Objective: Arrange the lines below as a numbered list, skipping any blank ones, starting at the first line and ending at the line that contains "pos(750,306)".

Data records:

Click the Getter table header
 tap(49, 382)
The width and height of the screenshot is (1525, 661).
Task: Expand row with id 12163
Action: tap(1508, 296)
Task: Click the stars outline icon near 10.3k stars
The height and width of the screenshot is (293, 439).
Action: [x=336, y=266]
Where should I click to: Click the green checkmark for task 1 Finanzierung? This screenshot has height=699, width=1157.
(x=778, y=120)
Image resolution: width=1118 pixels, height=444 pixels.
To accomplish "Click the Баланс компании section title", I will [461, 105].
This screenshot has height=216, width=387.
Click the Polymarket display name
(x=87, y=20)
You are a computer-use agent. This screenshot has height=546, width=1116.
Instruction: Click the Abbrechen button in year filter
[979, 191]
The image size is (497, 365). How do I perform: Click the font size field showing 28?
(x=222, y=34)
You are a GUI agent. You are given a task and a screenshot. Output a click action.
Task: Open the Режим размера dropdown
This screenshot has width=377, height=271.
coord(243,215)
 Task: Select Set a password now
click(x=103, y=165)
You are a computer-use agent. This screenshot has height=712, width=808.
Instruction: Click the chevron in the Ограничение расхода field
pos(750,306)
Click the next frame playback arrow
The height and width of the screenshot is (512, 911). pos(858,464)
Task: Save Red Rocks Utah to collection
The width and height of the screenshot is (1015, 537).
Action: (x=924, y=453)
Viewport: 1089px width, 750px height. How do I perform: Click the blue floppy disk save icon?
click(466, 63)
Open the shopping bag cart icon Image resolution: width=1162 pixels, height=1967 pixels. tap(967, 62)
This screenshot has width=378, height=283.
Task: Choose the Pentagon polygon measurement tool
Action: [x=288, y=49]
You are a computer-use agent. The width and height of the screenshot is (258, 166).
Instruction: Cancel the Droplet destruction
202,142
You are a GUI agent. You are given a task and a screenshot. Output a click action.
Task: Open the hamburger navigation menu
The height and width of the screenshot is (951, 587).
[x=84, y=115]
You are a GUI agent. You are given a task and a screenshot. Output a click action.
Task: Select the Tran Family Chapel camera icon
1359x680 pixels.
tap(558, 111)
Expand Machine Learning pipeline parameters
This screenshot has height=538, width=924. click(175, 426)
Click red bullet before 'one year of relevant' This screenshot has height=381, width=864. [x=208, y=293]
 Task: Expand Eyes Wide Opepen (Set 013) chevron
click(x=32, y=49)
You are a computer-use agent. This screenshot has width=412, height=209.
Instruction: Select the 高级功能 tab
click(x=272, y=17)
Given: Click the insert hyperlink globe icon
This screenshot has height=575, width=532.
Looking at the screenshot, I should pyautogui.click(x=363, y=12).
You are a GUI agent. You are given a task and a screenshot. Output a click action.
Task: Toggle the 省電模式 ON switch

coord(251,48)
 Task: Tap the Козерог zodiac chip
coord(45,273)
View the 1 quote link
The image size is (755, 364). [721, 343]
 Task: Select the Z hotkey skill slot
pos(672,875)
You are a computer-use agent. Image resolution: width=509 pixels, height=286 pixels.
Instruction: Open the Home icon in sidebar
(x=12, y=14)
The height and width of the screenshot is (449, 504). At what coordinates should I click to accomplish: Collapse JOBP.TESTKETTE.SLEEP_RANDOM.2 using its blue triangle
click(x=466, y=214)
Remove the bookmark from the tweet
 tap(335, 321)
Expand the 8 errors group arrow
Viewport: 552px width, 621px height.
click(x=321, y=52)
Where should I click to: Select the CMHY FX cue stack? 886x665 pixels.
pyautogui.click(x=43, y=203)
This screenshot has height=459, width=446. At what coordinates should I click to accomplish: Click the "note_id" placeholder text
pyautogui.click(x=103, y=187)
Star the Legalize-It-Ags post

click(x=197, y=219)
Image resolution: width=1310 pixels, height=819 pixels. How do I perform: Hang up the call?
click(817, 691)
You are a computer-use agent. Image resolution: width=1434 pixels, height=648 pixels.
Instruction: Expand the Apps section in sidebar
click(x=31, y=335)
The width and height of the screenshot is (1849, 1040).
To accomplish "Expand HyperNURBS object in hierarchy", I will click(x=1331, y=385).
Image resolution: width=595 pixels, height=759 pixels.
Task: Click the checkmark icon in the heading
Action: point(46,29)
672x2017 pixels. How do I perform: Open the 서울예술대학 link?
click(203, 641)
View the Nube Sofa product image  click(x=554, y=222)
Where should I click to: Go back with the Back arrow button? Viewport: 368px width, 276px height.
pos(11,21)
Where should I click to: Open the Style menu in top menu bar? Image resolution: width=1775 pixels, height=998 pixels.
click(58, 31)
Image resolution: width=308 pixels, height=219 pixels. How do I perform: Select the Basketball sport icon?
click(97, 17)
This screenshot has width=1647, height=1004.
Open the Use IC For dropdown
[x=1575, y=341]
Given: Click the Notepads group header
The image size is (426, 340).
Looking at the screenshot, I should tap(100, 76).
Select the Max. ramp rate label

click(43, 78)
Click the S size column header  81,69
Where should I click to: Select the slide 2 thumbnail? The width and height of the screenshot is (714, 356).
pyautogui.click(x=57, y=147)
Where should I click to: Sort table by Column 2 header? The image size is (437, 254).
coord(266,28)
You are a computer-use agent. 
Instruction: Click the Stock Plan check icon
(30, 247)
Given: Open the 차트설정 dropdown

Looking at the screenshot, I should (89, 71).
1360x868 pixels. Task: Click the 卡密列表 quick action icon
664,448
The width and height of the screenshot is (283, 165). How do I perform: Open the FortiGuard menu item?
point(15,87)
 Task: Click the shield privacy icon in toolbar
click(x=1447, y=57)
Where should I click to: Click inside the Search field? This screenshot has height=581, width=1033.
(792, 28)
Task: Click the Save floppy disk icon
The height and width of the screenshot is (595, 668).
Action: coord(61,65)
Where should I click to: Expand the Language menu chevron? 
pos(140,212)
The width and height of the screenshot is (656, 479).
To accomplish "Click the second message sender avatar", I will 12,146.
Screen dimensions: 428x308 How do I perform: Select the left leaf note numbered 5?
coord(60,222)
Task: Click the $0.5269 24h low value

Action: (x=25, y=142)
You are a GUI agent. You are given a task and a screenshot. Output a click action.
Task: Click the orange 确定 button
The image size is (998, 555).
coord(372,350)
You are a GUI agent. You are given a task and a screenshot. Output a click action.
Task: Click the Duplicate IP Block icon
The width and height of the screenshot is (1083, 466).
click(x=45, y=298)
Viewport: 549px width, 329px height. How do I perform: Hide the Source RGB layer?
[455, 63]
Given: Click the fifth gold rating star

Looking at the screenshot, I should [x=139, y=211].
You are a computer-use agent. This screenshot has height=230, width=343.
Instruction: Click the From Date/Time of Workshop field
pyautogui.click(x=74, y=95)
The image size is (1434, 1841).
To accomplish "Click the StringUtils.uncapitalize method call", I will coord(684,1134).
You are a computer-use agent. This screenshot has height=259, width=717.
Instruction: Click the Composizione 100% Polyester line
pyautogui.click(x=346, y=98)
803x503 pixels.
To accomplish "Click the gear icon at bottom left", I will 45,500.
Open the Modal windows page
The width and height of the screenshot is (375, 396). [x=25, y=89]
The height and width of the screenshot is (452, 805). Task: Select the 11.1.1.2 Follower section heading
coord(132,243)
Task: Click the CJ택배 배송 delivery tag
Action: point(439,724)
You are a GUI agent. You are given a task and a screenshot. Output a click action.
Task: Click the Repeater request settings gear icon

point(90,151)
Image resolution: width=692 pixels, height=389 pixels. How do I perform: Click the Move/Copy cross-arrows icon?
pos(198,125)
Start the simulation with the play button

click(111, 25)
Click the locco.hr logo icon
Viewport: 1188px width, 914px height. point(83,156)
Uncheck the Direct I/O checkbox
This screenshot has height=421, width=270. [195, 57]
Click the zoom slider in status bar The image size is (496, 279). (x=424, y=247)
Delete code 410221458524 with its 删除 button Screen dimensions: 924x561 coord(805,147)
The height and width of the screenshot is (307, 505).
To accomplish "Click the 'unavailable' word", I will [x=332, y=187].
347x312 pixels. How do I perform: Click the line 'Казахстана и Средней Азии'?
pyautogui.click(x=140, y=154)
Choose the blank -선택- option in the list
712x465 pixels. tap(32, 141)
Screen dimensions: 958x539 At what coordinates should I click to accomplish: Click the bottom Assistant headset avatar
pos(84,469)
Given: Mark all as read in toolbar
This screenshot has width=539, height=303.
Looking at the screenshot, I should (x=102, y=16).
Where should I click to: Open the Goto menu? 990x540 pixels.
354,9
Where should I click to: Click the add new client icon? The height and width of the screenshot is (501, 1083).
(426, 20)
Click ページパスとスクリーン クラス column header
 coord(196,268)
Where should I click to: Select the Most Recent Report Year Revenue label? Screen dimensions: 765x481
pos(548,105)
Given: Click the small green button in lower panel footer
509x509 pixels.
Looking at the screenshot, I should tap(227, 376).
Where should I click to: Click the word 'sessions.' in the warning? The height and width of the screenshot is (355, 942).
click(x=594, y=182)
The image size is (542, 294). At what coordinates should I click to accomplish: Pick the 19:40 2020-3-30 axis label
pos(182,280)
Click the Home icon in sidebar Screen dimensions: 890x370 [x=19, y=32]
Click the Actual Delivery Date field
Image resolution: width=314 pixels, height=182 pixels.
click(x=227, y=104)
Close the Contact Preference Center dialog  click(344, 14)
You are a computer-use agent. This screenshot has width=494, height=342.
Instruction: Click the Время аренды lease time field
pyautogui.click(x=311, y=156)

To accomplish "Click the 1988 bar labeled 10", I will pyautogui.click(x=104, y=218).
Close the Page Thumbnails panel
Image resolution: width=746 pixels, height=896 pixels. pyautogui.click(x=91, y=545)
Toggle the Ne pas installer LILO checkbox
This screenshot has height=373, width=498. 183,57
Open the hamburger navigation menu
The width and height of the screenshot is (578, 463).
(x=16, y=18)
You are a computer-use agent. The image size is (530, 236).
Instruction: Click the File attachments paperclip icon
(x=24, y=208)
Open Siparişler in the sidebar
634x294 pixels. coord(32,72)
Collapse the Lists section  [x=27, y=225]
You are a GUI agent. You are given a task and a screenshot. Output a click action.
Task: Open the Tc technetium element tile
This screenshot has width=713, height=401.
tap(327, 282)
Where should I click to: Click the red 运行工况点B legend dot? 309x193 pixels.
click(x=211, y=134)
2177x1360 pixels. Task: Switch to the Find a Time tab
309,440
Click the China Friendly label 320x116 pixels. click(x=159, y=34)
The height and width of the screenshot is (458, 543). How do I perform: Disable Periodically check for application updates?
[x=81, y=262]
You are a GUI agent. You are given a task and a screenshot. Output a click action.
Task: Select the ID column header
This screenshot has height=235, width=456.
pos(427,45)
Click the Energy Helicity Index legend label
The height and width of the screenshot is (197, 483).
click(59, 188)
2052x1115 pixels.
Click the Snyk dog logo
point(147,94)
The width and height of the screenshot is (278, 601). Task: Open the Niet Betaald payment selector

Expected answer:
1. Click the Getter table header
2.  tap(49, 382)
3. The width and height of the screenshot is (1525, 661).
4. Task: Expand row with id 12163
5. Action: tap(1508, 296)
6. Task: Click the stars outline icon near 10.3k stars
7. The height and width of the screenshot is (293, 439).
8. Action: [x=336, y=266]
9. Where should I click to: Click the green checkmark for task 1 Finanzierung? This screenshot has height=699, width=1157.
10. (x=778, y=120)
11. Image resolution: width=1118 pixels, height=444 pixels.
12. To accomplish "Click the Баланс компании section title", I will [461, 105].
13. This screenshot has height=216, width=387.
14. Click the Polymarket display name
15. (x=87, y=20)
16. You are a computer-use agent. This screenshot has height=546, width=1116.
17. Instruction: Click the Abbrechen button in year filter
18. [979, 191]
19. The image size is (497, 365). How do I perform: Click the font size field showing 28?
20. (x=222, y=34)
21. You are a GUI agent. You are given a task and a screenshot. Output a click action.
22. Task: Open the Режим размера dropdown
23. This screenshot has width=377, height=271.
24. coord(243,215)
25.  Task: Select Set a password now
26. click(x=103, y=165)
27. You are a computer-use agent. This screenshot has height=712, width=808.
28. Instruction: Click the chevron in the Ограничение расхода field
29. pos(750,306)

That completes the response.